India: leader Dongria Kondh muore in un carcere indiano. La tribù “di Avatar” denuncia campagna di violenza

I Dongria Kondh si battono contro una miniera nelle loro terre ancestrali

[29 giugno 2017]

Survival International denuncia che Bari Pidikaka un leader dei Dongria Kondh, la tribù dell’India che è stata paragonata ai Na’vi, il popolo del pianeta Pandora del filma Avatar, che nel 2014 vinse la  battaglia contro il colosso minerario  Vedanta Resources. britannico, è morto mentre era in carcere – dopo una violenta campagna di molestie e intimidazioni da parte della polizia contro gli attivisti.

Pidikaka, era stato arrestato e incarcerato nell’ottobre del 2015 mentre tornava a casa da una protesta, ed è morto questa settimana. Survival spiega che «I Dongria dell’India centrale denunciano “intimidazioni, arresti arbitrari e rapimenti” sistematici nei confronti dei loro leader da parte della polizia di stato, che sostengono agisca per “promuovere gli interessi” della Vedanta Resources, una compagnia mineraria britannica». La polizia locale ha arrestato anche Kuni Sikaka, un’attivista dongria di 20 anni e parente dei due più importanti leader dei Dongria. È stata trascinata fuori dalla sua casa a mezzanotte, nonostante la polizia non avesse alcun mandato. Poi è stata presentata ai funzionari e ai media locali come una “maoista arresa [gruppo di resistenza armata]” nonostante non vi fossero prove a sostegno di questa accusa. Anche altri membri della tribù hanno subito violenze brutali. L’attivista Dasuru Kadraka è stato detenuto senza processo per più di 12 mesi. I Dongria hanno subito pestaggi e torture con cavi elettrici per costringerli ad arrestare la campagna per i loro diritti.

Dasuru Kadraka ha raccontato: «Sono stato arrestato e portato nell’ufficio del sovrintendente della polizia.
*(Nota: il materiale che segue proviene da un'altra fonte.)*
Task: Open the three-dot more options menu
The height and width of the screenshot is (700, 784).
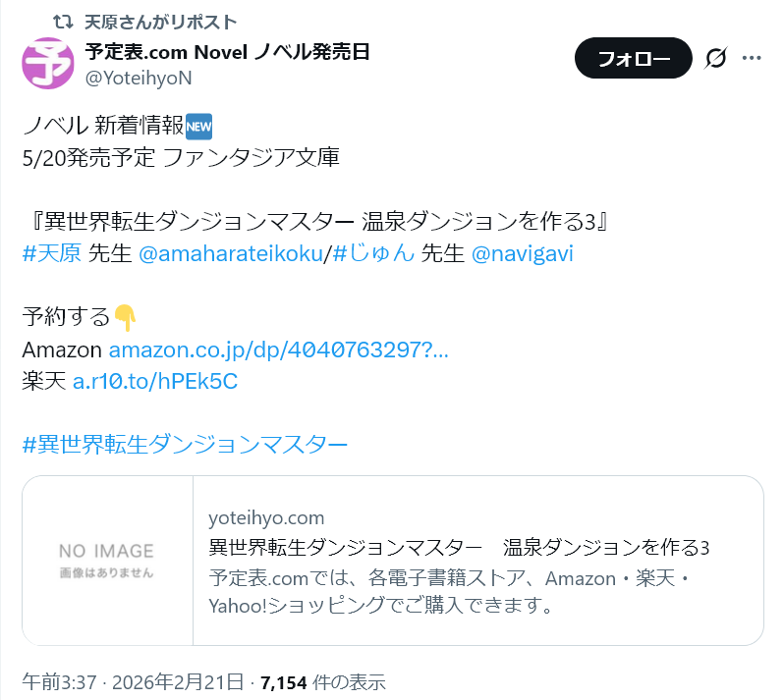Action: [x=752, y=58]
Lì sono stato torturato, mi hanno legato le mani e con dei cavi elettrici attaccati alle orecchie mi hanno dato delle scosse per costringermi alla resa e per farmi lasciare il movimento Save Niyamgiri. Ma mi sono rifiutato… Il movimento è la mia vita, non smetterò mai di proteggere le colline di Niyamgiri e le foreste».

Con la complicità e il sostegno delle autorità locali,  in passato, la Vedanta aveva  tentato di costringere la tribù ad accettare l’estrazione di bauxite nelle colline di Niyamgiri, la terra ancestrale dei  Dongria Kondh. Ma con un referendum, nel 2013, la tribù aveva respinto la proposta all’unanimità.
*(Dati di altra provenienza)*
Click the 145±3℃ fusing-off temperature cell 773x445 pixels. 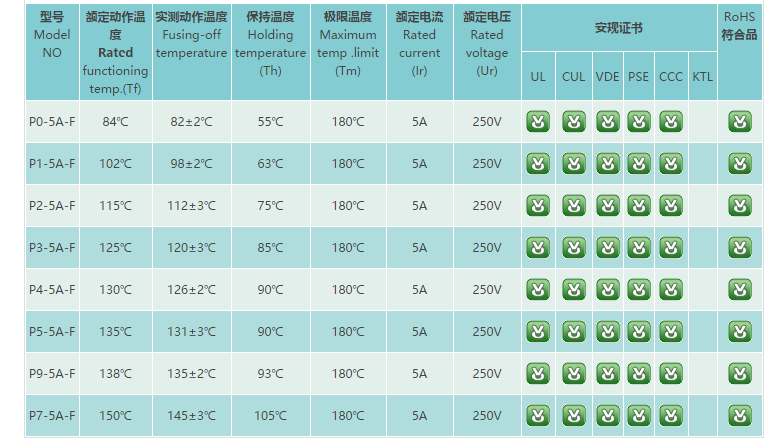(x=191, y=416)

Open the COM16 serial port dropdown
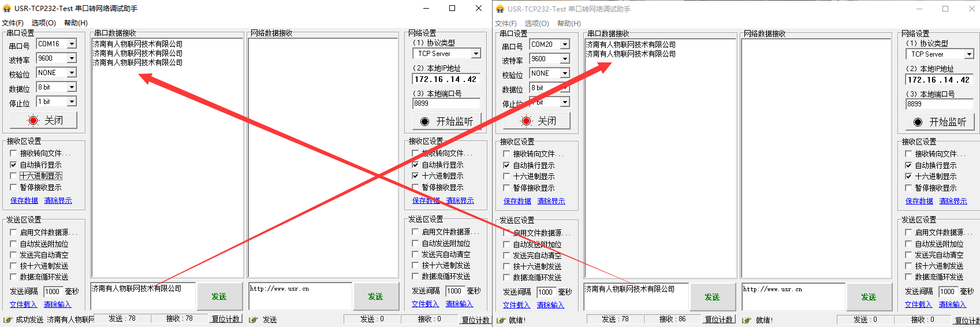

I Dongria temono che fino a quando resterà in funzione la raffineria della Vedanta ai piedi delle colline di Niyamgiri, la miniera continuerà ad essere un serio pericolo. I Dongria che sono stati detenuti dicono che la pèolizia indiana ha chiesto loro che fermassero la protesta contro la miniera.

In una lettera aperta  inviata al Presidente dell’India da più di 100 organizzazioni indiane indipendenti si legge: «Negli ultimi 2-3 anni, diversi giovani e anziani Dongria sono stati arrestati, hanno subito abusi e sono stati uccisi, e uno di loro si è suicidato dopo aver subito numerose molestie e torture da parte delle forze di sicurezza. In nessuno di questi casi i funzionari sono stati in grado di fornire prove che li collegassero ai cosiddetti Maoisti».

Surviva International evidenzia che «Il diritto dei Dongria Kondh alla loro terra ancestrale è stato riconosciuto dalla legge nazionale e internazionale. Survival International conduce una campagna mondiale per proteggere la loro terra e continuerà a lottare perché ai Dongria sia consentito determinare autonomamente il proprio futuro senza aggressioni».

Il direttore generale di Survival, Stephen Corry, conclude: «È chiaro che è in corso una campagna per perseguitare, intimidire e persino uccidere i Dongria Kondh, per indebolire la loro resistenza contro lo sfruttamento della loro terra. Ma i Dongria sono assolutamente determinati a proteggere le colline, che non solo forniscono loro cibo, case e indumenti, ma sono anche il fondamento della loro identità e senso di appartenenza».